▸ **Job**: Begin at the line that has "You are a computer-use" and copy every line after it through the end of the material, leaving each line word for word except that each coordinate in the answers is offset by 88.

[Recorded data]
(begin)
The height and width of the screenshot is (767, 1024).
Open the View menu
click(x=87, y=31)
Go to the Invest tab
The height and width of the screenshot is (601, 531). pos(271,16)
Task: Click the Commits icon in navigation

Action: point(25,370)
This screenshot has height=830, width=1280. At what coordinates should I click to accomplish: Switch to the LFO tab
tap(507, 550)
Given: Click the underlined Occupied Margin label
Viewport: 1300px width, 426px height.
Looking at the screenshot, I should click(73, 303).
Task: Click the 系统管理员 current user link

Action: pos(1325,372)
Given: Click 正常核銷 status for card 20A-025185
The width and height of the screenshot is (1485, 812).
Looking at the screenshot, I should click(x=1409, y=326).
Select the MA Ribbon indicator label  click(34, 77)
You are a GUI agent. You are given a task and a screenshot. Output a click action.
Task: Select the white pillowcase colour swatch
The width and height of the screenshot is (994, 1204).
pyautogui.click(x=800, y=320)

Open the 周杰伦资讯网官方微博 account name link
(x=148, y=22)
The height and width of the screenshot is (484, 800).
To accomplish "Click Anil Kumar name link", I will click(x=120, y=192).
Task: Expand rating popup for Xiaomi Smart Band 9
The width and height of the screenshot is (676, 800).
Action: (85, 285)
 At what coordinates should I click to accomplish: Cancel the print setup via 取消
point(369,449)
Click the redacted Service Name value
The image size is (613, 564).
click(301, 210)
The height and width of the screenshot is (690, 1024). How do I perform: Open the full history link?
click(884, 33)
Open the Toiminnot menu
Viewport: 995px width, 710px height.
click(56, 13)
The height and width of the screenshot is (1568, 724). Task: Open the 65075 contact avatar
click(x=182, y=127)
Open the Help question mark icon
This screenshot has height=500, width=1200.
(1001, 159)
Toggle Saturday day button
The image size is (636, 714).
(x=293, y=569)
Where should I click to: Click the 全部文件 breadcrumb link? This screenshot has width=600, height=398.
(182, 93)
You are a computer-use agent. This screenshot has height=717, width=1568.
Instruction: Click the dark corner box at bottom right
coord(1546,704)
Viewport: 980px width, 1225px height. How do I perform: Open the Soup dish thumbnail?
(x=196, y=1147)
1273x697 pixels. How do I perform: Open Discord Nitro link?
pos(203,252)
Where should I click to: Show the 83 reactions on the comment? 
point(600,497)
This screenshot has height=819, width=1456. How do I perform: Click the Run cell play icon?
(end)
▸ **Solution to this problem**:
You are a computer-use agent. This screenshot has height=717, width=1568.
Instruction: Click the dark corner box at bottom right
coord(1634,792)
Viewport: 980px width, 1225px height. How do I perform: Open the Soup dish thumbnail?
(x=284, y=1235)
1273x697 pixels. How do I perform: Open Discord Nitro link?
pos(291,340)
Where should I click to: Show the 83 reactions on the comment? 
point(688,585)
This screenshot has height=819, width=1456. How do I perform: Click the Run cell play icon?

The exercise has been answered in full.